Sans grande surprise, elle avait découvert que l'Oro était un éminent lieu gastronomique, au menue exorbitant et au cadre aussi grandiose que somptueux. Venant de Giovanna, ce choix ne l'étonnait même pas, mais elle craignait de ne pas s'y sentir à sa place. Au fond, elle remerciait Gwen d'avoir mis autant de soin et d'application dans l'élaboration de sa tenue. Au moins elle savait que du côté de l'habillement, elle serait dans les clous. Pour ce qui était des manières en revanche, elle allait devoir s'en remettre à elle-même... Et ça ne serait franchement pas de la tarte.

Son premier impaire fut de bafouiller en donnant son nom et celui de Giovanna au réceptionniste. L'homme d'âge mûr l'observa comme si elle avait été une curiosité et elle ne savait si elle le devait à sa maladresse ou à la mention du nom du beau Vénitien.

- Mlle Le Roux ! Quel plaisir de vous avoir ici ce soir. Nous vous attendions avec impatience. S'exclama t-il finalement d'un air très chaleureux. Vous êtes la première arrivée. Quelqu'un va venir vous conduire à votre table. Commandez ce qu'il vous plaira en attendant Don Giovanna. Selon ses directives, tout sera transféré sur sa note. Si vous avez besoin de quoi que ce soit, nous sommes à votre entière disposition.

Elle crut qu'il n'allait jamais s'arrêter de lui faire des ronds de jambes. Jamais elle n'avait reçu tant d'égard et elle se demanda si cela avait à voir avec le titre honorifique que l'homme avait utilisé pour parler de Giovanna. Malgré le standing du lieu, elle doutait que tous les clients aient droit à un tel degré d'attention. Il y avait fort à parier que dans cette ville, le beau Vénitien faisait figure de personnage éminemment prestigieux.
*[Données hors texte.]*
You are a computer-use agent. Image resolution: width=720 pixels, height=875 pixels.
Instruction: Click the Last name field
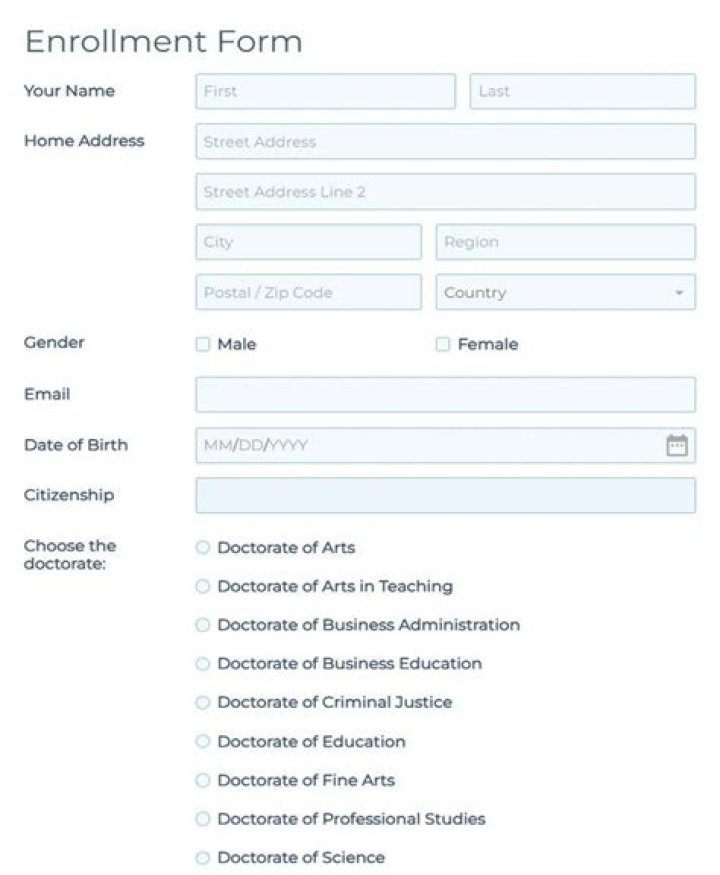pyautogui.click(x=582, y=91)
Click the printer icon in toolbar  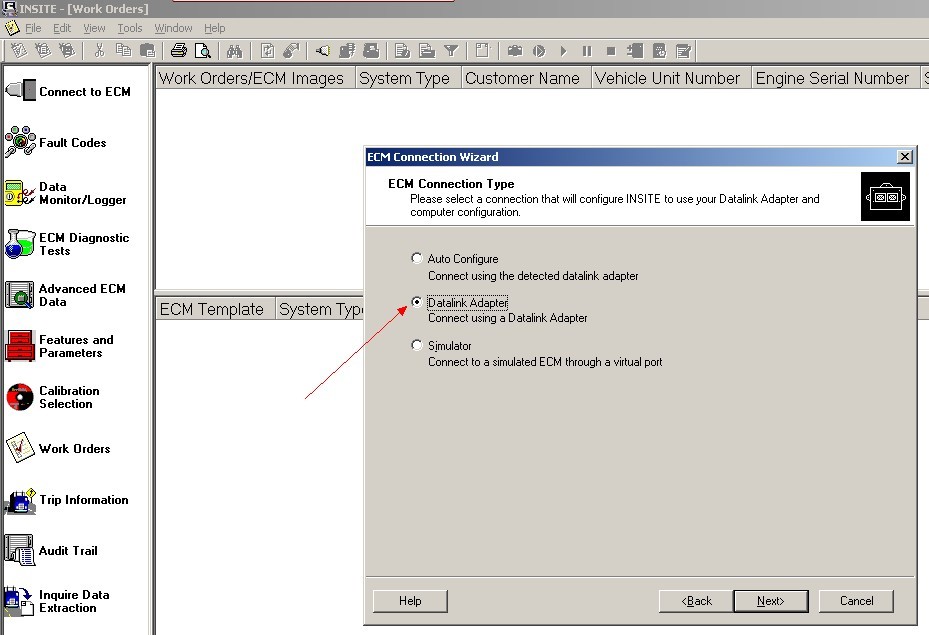pyautogui.click(x=179, y=50)
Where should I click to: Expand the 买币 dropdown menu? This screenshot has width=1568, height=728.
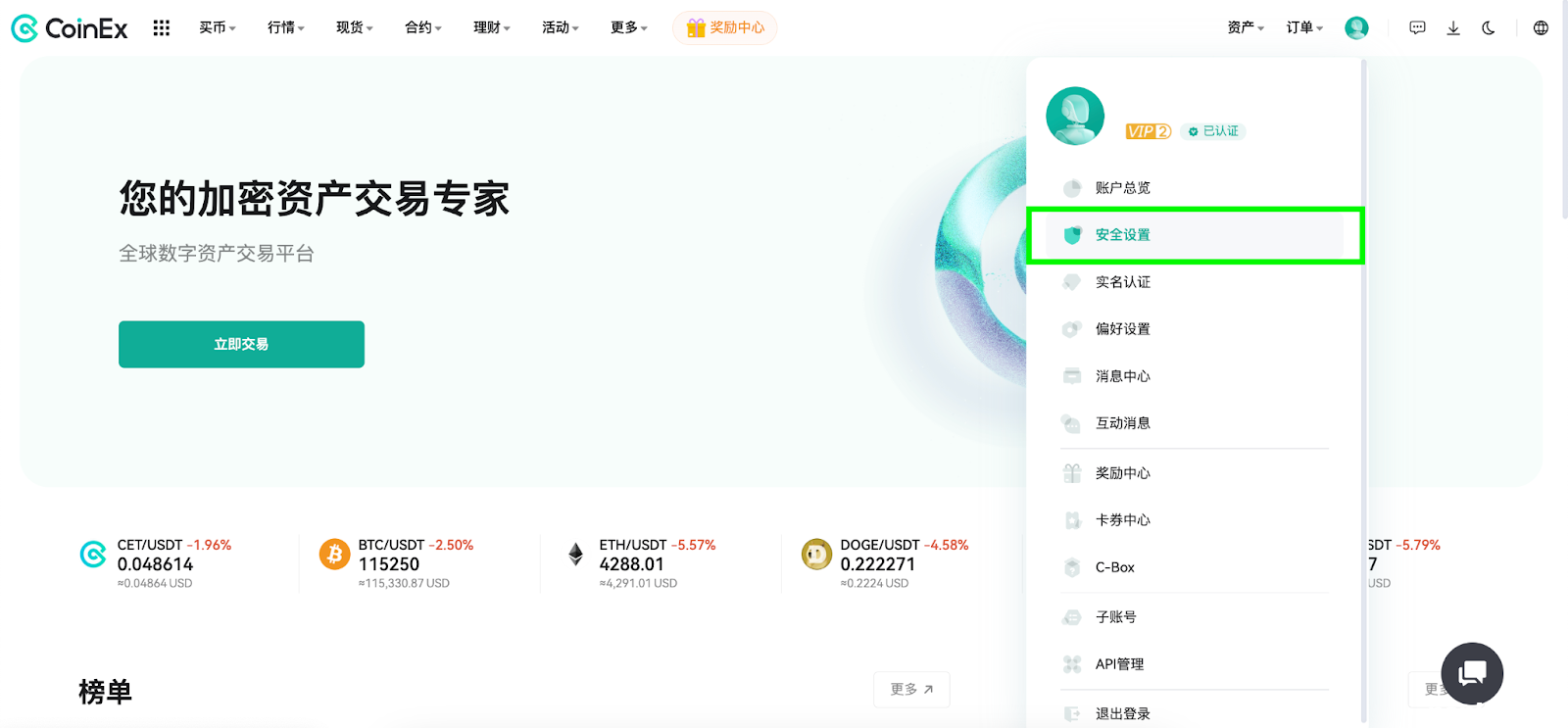click(217, 28)
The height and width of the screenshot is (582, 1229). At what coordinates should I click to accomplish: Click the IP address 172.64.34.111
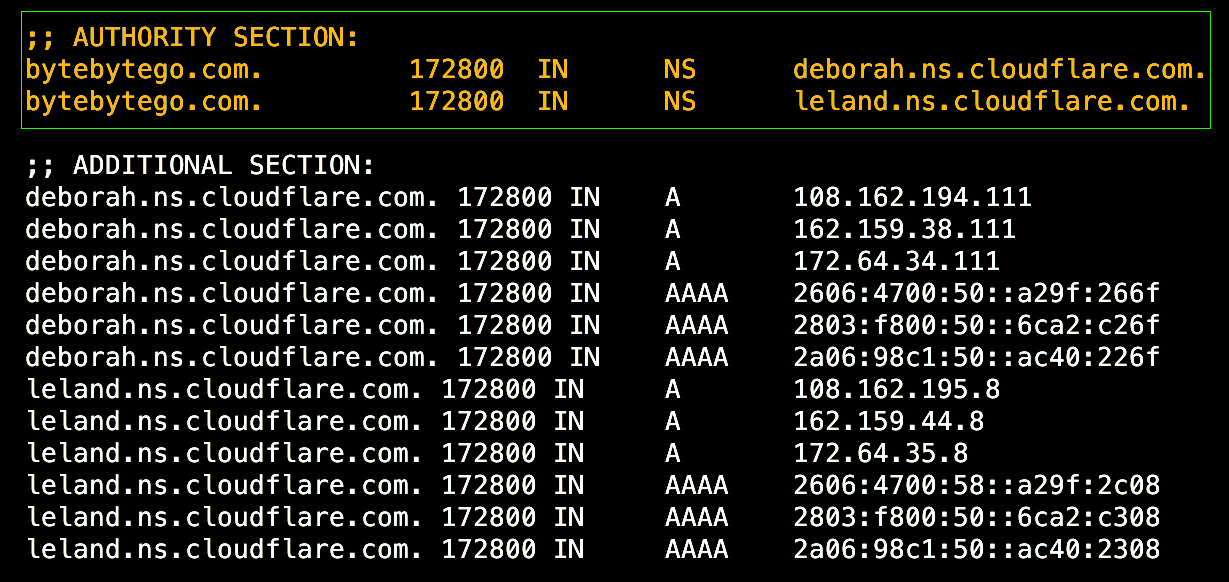[896, 262]
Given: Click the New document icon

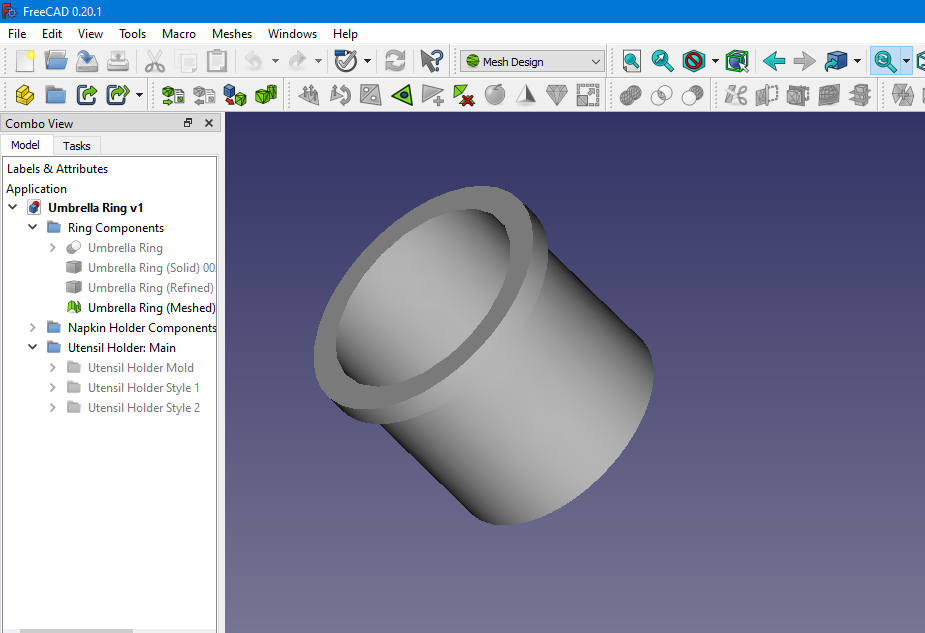Looking at the screenshot, I should tap(25, 61).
Elle n'en savait finalement que peu sur sa profession et à ce sujet, il était resté très vague. Avant même de le connaître elle l'avait jugé à l'emporte-pièce. De riche mécène, elle l'avait classé dans la case privilégié sans vergogne. Et quand elle l'avait vu pour la première fois, débordant de tact et de charisme, elle avait compris qu'il était avant tout un homme d'influence et d'exception. Gigi se souvint alors de l'étincelle de passion qu'elle avait vu flamber dans les yeux de Giorno quand il parlait du pouvoir qui lui appartenait. Elle se demandait quelle profession et quelles aspirations avaient bien pu motiver chez lui une telle ambition et une telle volonté de puissance. Giovanna lui-même s'était présenter comme « Homme d'affaires » mais Gigi trouvait que ce terme générique voulait tout et rien dire.

Trop occupée à se questionner sur la vie professionnelle de Giorno, elle se laissa surprendre quand un garçon dégingandé, tiré à quatre épingle, se présenta à elle. Après s'être incliné, il lui fit traverser l'entrée pour la guider vers une immense salle de forme circulaire. Par les grandes fenêtres, l'on pouvait admirer la baie nocturne, ce qui contrastait avec les murs clairs de bois laqué qui baignaient dans l'intense lumière d'un lustre de cristal. Sur tout un pan de la pièce figurait des banquettes arrondies de couleur mauves et recouvertes du plus beau satin. Le reste de l'espace était occupé par de petites tables rondes pourvues d'adorables minis lampes dorées.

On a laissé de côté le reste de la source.